TEXT BLOCK —
# # # # #
But the law goes beyond birth control pills. It also authorizes pharmacists to prescribe medications for smoking cessation and travel abroad. Pharmacists can administer routine vaccinations to children ages 3 and older. They can even order lab tests and adjust drug regimens for patients with diabetes, hypertension, or other conditions. Kroon says the idea is to make it easier on patients.

“Maybe a working parent can now come after work because the pharmacy is open later,” she says.

The law was passed amid growing concern about doctor shortages. As more baby boomers hit age 65, and millions of people get health coverage under the Affordable Care Act, there aren’t enough primary care doctors to go around.

Advocates says California is the first state to recognize that pharmacists can help fill the gap.

“The pharmacist is really an untapped resource,” Kroon says. “We are graduating students that are ready for this, but the laws just haven’t kept up with what the pharmacist training already is.”

But there’s a big drawback for pharmacists. Now they can perform all these services once reserved for the doctor’s office. But, they won’t get paid for the extra time it takes to provide them.

The law does not compel insurance companies or Medi-Cal, the state’s version of Medicaid, to reimburse these services, says Jon Roth, CEO of the California Pharmacists Association.

In the long run, Roth says the law could ultimately save money, because reimbursement rates for pharmacists will inevitably be lower than what doctors charge.

“We are working to try and identify where it makes sense to pay pharmacists as opposed to other more expensive providers in the health care delivery system,” he says.

Pharmacists’ growing power has some physicians bracing for a turf war. The California Medical Association opposed an early version of the law, citing patient safety concerns. It later withdrew its opposition after lawmakers added a special licensing procedure and continuing education requirement for pharmacists.
# # # # #
DATASET RECORDS —
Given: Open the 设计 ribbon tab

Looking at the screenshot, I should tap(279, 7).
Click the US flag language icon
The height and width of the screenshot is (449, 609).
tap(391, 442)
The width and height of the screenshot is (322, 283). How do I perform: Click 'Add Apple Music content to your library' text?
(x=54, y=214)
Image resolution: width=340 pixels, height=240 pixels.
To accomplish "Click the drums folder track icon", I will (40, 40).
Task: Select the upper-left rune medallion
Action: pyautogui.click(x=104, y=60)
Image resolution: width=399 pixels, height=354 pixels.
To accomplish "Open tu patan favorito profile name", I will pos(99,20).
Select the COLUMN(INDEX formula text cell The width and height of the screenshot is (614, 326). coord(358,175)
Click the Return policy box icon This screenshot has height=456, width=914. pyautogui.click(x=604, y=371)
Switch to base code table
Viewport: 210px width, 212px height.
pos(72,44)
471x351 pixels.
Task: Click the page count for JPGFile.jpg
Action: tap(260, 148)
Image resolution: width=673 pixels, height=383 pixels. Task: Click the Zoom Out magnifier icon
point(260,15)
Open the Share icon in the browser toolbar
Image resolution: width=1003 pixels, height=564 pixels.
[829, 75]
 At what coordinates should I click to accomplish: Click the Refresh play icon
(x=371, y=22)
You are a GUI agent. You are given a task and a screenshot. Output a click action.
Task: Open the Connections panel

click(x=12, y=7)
# # # # #
EXPLORE THE MATERIAL —
1: Answer these questions from the article on California's pharmacist law:
(a) From what age can pharmacists give children routine vaccinations under the law?
(b) Who is the CEO of the California Pharmacists Association?
(c) What did lawmakers add to the law before the California Medical Association withdrew its opposition?
2: Go on with the article on California's pharmacist law, starting after its last sentence.
None of the work here depends on the data.

ANSWERS FOR THE TASKS —
1:
(a) Age 3 and older.
(b) Jon Roth.
(c) A special licensing procedure and a continuing education requirement for pharmacists.

2:
Still, some doctors are concerned that if women don’t come to the clinic for their birth control, they won’t get screened for cervical cancer or tested for sexually transmitted diseases.

“Family planning for women is often an access point to assessing other health issues,” says Amy Moy, vice president of public affairs for the California Family Health Council, an advocacy group that supports the law. “Women accessing birth control through the pharmacist would be faster and more convenient. But they will also not have the comprehensive care available in another health care setting.”

Studies of women living on the border of Texas and Mexico found that women who get their birth control over the counter in Mexican pharmacies are less likely to go to the doctor for other preventive care, compared with women who get contraception at clinics. But women at the clinics were also more likely to stop using their birth control, in part because of having to schedule a doctor’s visit to get it.

Moy’s group and other women’s advocates say the benefits of improving access to birth control and reducing unintended pregnancies are critical to women’s health and outweigh the potential risks.

Pharmacy professor Kroon says the plan is for pharmacists to communicate regularly with patients’ doctors. “We are not a lone ranger out there doing something,” she says.

If things go well with the pharmacists law, it could bode well for efforts to expand the scope of practice for other health care practioners. Sen. Ed Hernandez, who led the effort on the pharmacist law, has also proposed bills to increase authority for nurse practitioners and optometrists. Both are working their way through the legislature.

Other states are watching California to see how the pharmacist law plays out. Lawmakers in Oregon and in Congress are considering similar laws.

“They are all watching what happens in California,” Kroon says.

This story is part of a reporting partnership with NPR, KQED and Kaiser Health News.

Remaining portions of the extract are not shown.